Failed Global Drive
-
I have a client that has a RAID 5 array with 3 drives in the array and 1 Global Spare. The server suddenly started running very slowly so I checked the RAID array. I have a pre-fail condition on the Global Spare. Since the global spare is not in use right now, would that have an impact on performance?
-
Yes, while not likely, it is possible for this to affect things. What might have happened is a failure that is spewing garbage onto the SCSI bus causing the controller to have to deal with that instead of dealing with the array.
-
Wow, I've never seen that before - but then again, I've rarely dealt with hot spares.
-
It's going to be replaced in the next few hours... but wanted to see if I could deal with a slow server issue in the meantime.
-
Telling the RAID to remove the failed/failing drive from the system (unmount it) should remove any issues it's causing.
-
@ccwtech said in Failed Global Drive:
It's going to be replaced in the next few hours... but wanted to see if I could deal with a slow server issue in the meantime.
Yank it out now. It's already failing and you don't want a spare with a RAID 5 array, so I'd pull it out and not replace it.
-
How large is each drive?
-
600 GB
-
@scottalanmiller said in Failed Global Drive:
@ccwtech said in Failed Global Drive:
It's going to be replaced in the next few hours... but wanted to see if I could deal with a slow server issue in the meantime.
Yank it out now. It's already failing and you don't want a spare with a RAID 5 array, so I'd pull it out and not replace it.
Why is a spare bad?
-
@ccwtech said in Failed Global Drive:
@scottalanmiller said in Failed Global Drive:
@ccwtech said in Failed Global Drive:
It's going to be replaced in the next few hours... but wanted to see if I could deal with a slow server issue in the meantime.
Yank it out now. It's already failing and you don't want a spare with a RAID 5 array, so I'd pull it out and not replace it.
Why is a spare bad?
If you have a spare why not got RAID 10 instead of RAID 5? Faster and safer.
-
@ccwtech said in Failed Global Drive:
@scottalanmiller said in Failed Global Drive:
@ccwtech said in Failed Global Drive:
It's going to be replaced in the next few hours... but wanted to see if I could deal with a slow server issue in the meantime.
Yank it out now.
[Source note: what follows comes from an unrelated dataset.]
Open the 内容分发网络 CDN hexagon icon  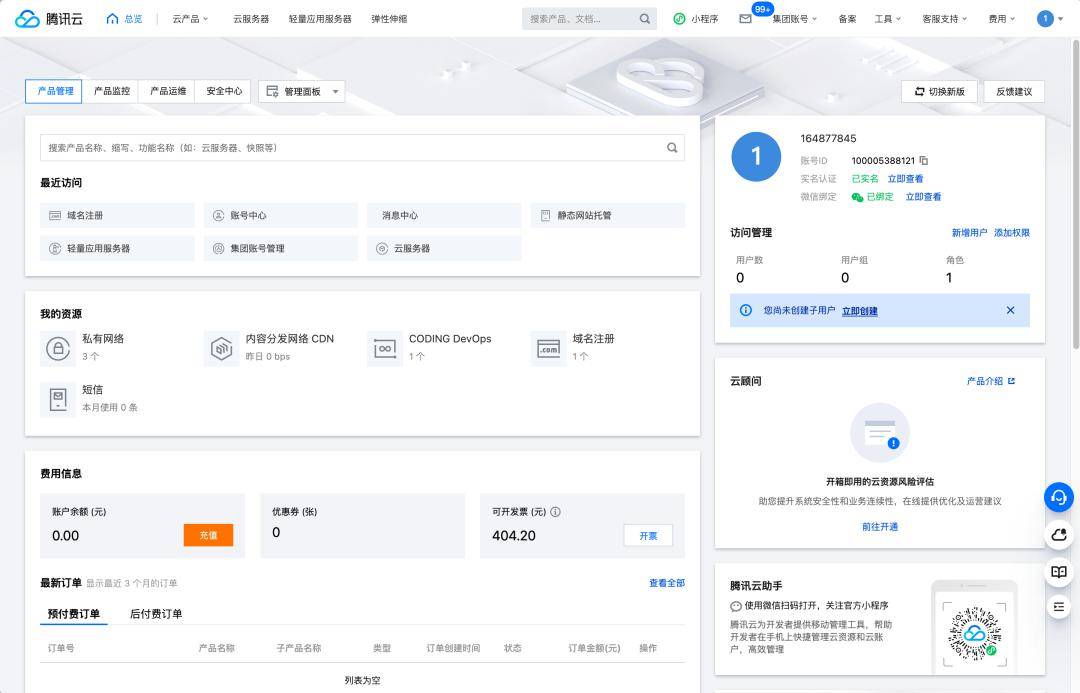[x=219, y=346]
It's already failing and you don't want a spare with a RAID 5 array, so I'd pull it out and not replace it.
Why is a spare bad?
Because it is RAID 5 and the spare automates the highest risk of total data loss. RAID 5 is not a super safe RAID technology, so the way to use it is to take a backup before replacing a failed drive as it is the replacement process that creates ~98% of the array failures. If you have a hot spare on a RAID 5, it means that the process of triggering that full data loss risk is instant, rather than giving the customer time to take a fresh backup.
Also, a spare means that the disks were available for RAID 10, so both the reliability and the speed of RAID 10 are lost, but the cost is there.
-
Hot Spare or a Hot Mess, why spares never are used with RAID 5.
-
@ccwtech said in Failed Global Drive:
600 GB
At least the drives are fairly small, but there is still a noticeable percent of URE failure.
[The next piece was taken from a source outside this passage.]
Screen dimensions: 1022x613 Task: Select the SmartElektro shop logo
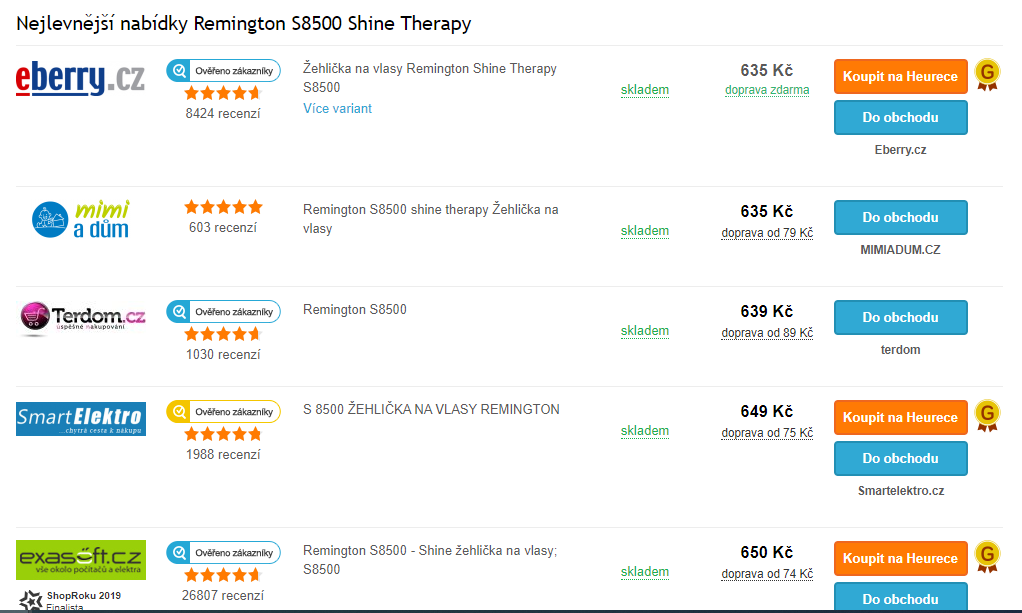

You're best bet would be to take an image of these system, wipe out the RAID 5, create a RAID 10 and restore the image.
You'll have a faster, safer system.
-
@dashrender said in Failed Global Drive:
@ccwtech said in Failed Global Drive:
600 GB
At least the drives are fairly small, but there is still a noticeable percent of URE failure.
Yes, the overall risk isn't too bad. But the improper setup remains. It's like driving eratically, but very slowly. The risk of the crash is decently low, but fixing the eratic driving is still wise.
-
@dashrender said in Failed Global Drive:
You're best bet would be to take an image of these system, wipe out the RAID 5, create a RAID 10 and restore the image.
You'll have a faster, safer system.
That is what I would do. Fix it before replacing the spare in a bad way.
-
New server soon so I'm going to keep it the same, but I am a Raid 10 fan, big time.
-
@ccwtech said in Failed Global Drive:
New server soon so I'm going to keep it the same, but I am a Raid 10 fan, big time.
Test you backups then... Test, test - again.
As mentioned, RAID 5 at that size is not horrible, but definitely don't put the hot spare back in the system.
-
Ok, will do. Thanks!
-
Just put the new spare on top of the server or something - somewhere so it can be replaced the moment that you need it, but only with intent.